External lighting — entrance, garden, facade uplighting, step lighting — requires IP-rated (minimum IP44 for covered external areas; IP65 for direct rain exposure) fittings and, where buried in the ground, IP68 in-ground fittings. External lighting circuits should be on a separate zone and timer from internal circuits.

Specialist Electrical Systems

Data and AV cabling:

A structured cabling installation — Cat6a Ethernet and coaxial cables to every room, terminating in a central communications cabinet (patch panel, switches, routers) — is the backbone of the home network and AV distribution system. Wireless coverage is supplemented by PoE (Power over Ethernet) access points (Ubiquiti UniFi, Cisco Meraki) mounted flush in ceilings or walls.

USB and charging outlets:

USB-A and USB-C charging outlets integrated into socket faceplates (MK, Retrotouch, Hamilton) eliminate the cable adaptor clutter around desk and bedside areas. Specify USB-C PD (Power Delivery) outlets at desks and home office areas for laptop charging without bricks.

Garden power:

External sockets (IP66 rated, weatherproof covers), garden lighting circuits, and power for outbuildings should all be on RCD-protected circuits with circuits run in armoured cable (SWA) where buried in the ground.

Compliance and Certification

All electrical work in a domestic property must comply with BS 7671 (18th Edition Wiring Regulations).
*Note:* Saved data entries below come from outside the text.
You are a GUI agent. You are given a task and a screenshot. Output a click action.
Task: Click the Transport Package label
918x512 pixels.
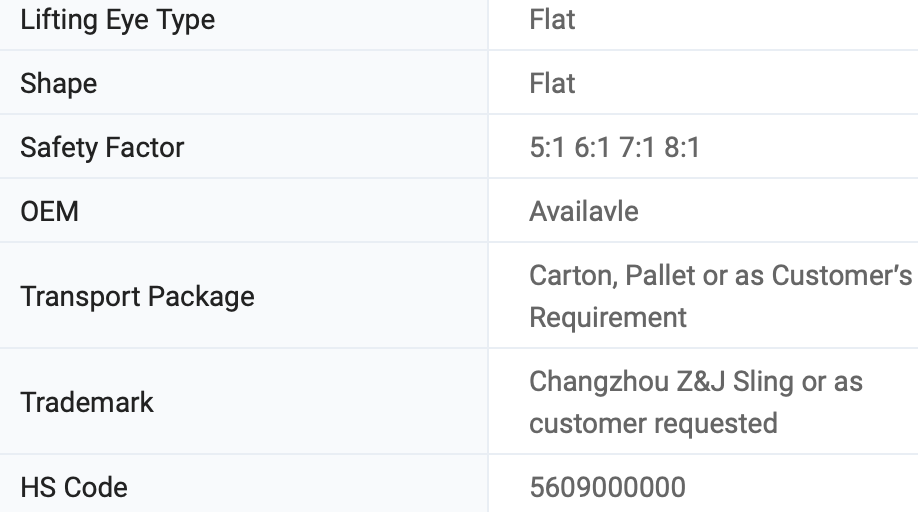click(x=138, y=297)
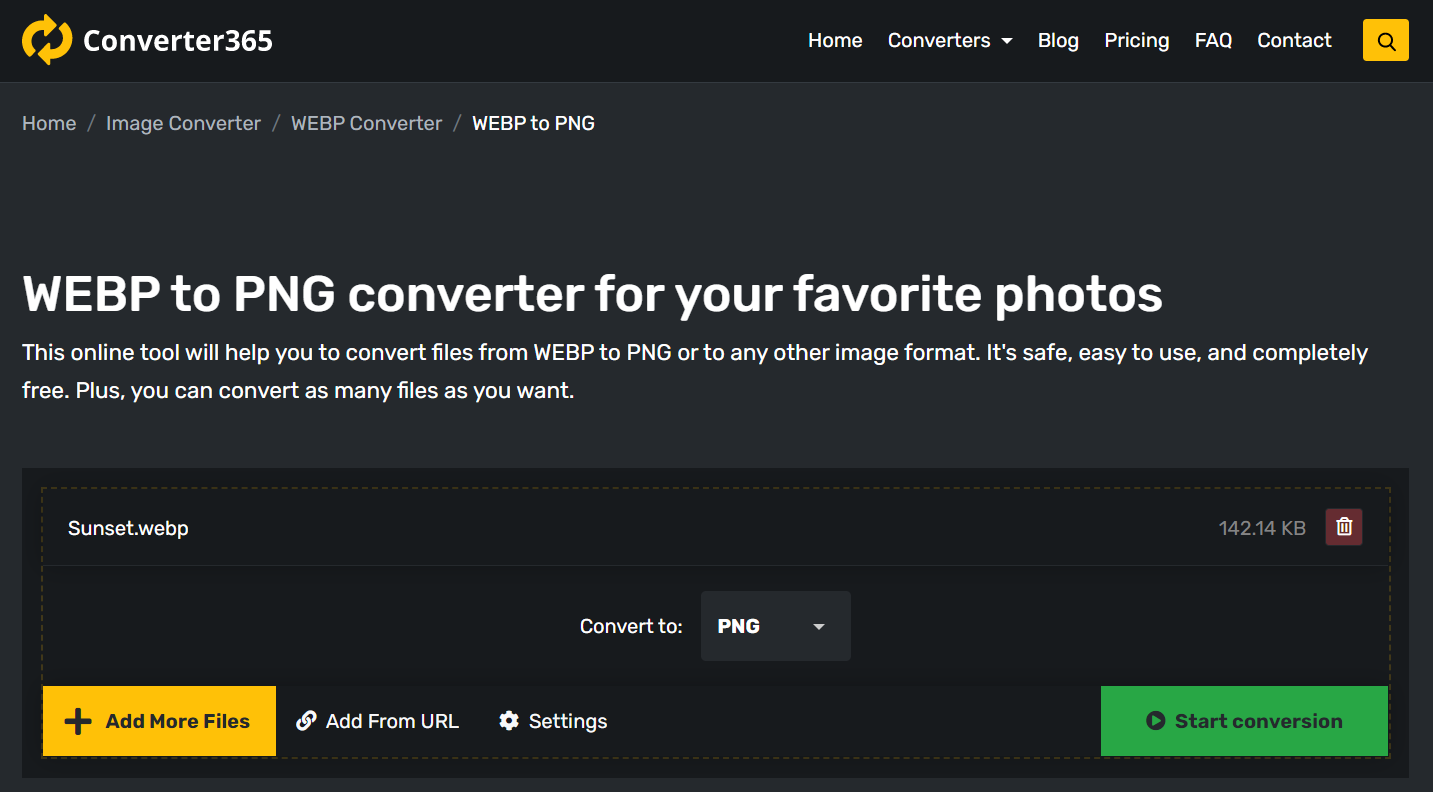Click the Converter365 logo icon

[47, 40]
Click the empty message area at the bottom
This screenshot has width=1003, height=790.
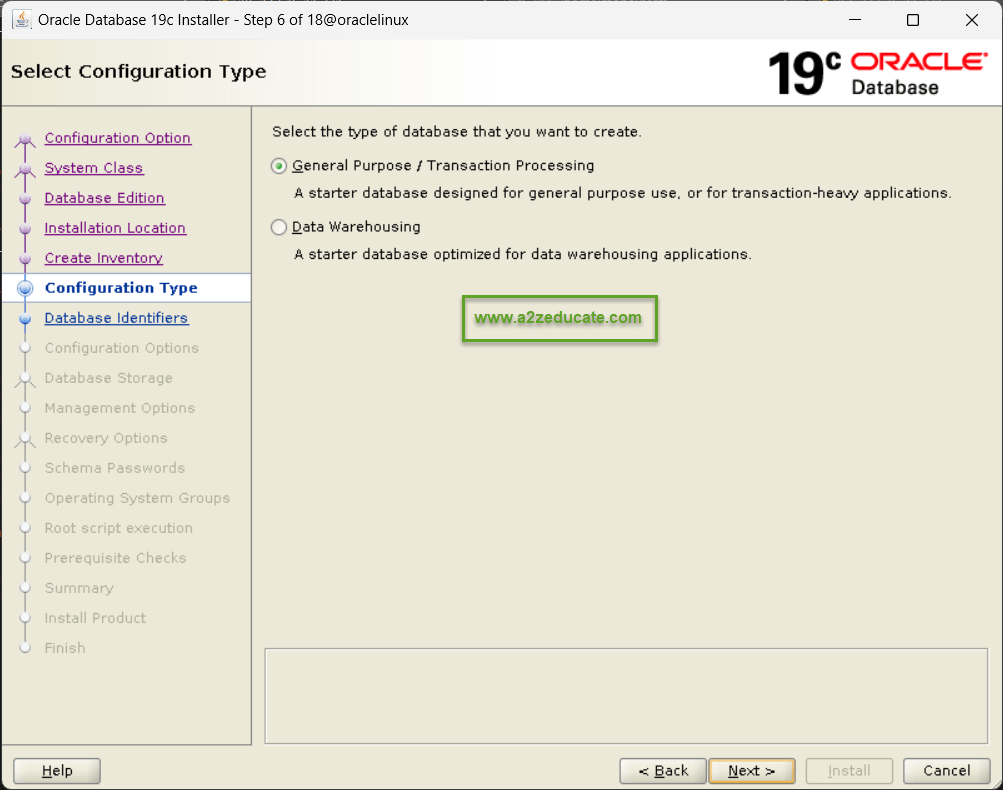[x=625, y=695]
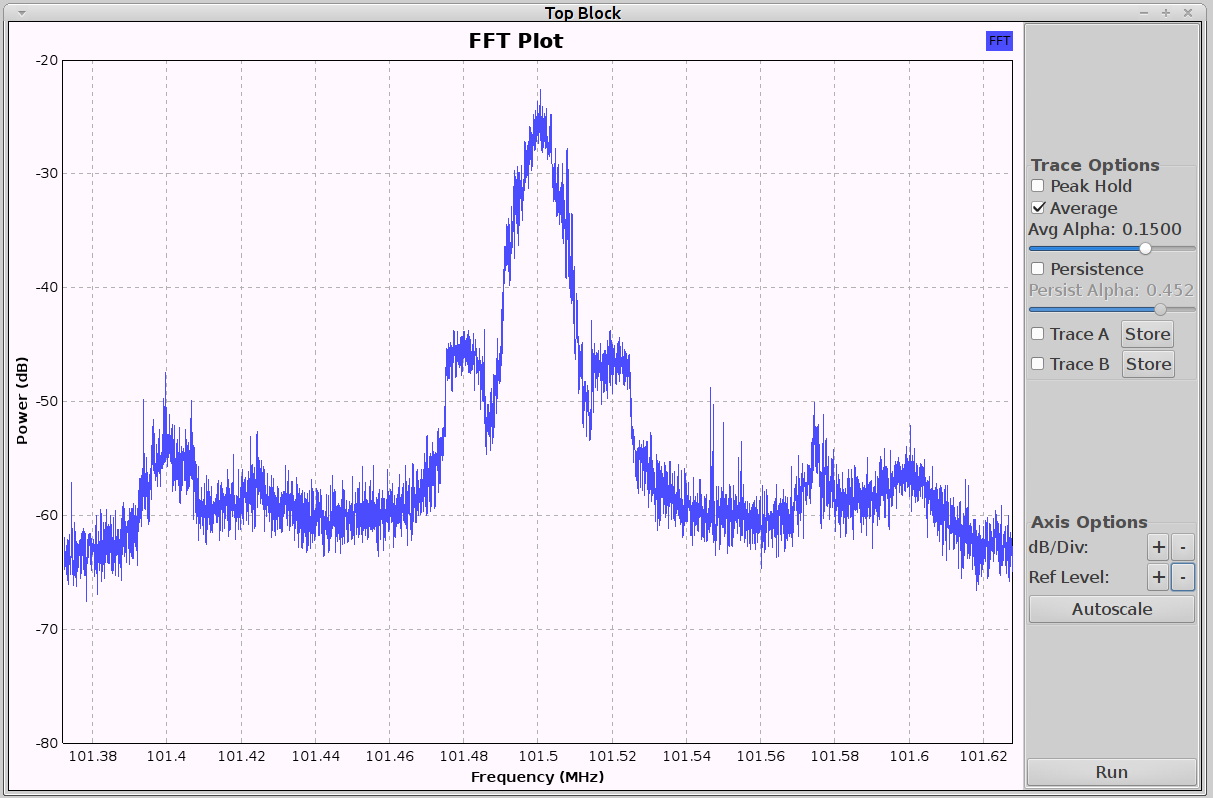Viewport: 1213px width, 798px height.
Task: Click the Persist Alpha slider handle
Action: tap(1160, 310)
Notifiable work — new circuits, consumer unit replacement, work in kitchens and bathrooms — must be certified by a Part P competent person or inspected and certified by Building Control. The electrical contractor must provide an Electrical Installation Certificate (EIC) at completion, covering every circuit installed.

A full Electrical Installation Condition Report (EICR) on the existing installation before works begin establishes the baseline — relevant for insurance purposes and for identifying any pre-existing defects that must be remedied.

Cost Guidance

Electrical installation costs for prime London renovation:

  • Full rewire (large Victorian terraced house, 5 bedrooms): £25,000–£55,000
  • Consumer unit upgrade only: £2,000–£5,000
  • Lighting design (specialist consultant): £5,000–£20,000 depending on scope
  • Structured data cabling (Cat6a, patch panel, APs): £8,000–£20,000
  • EV charger installation (7kW, dedicated circuit): £1,200–£2,500

These are base electrical costs; lighting control systems (Lutron, KNX) are priced separately as they overlap with the building automation scope.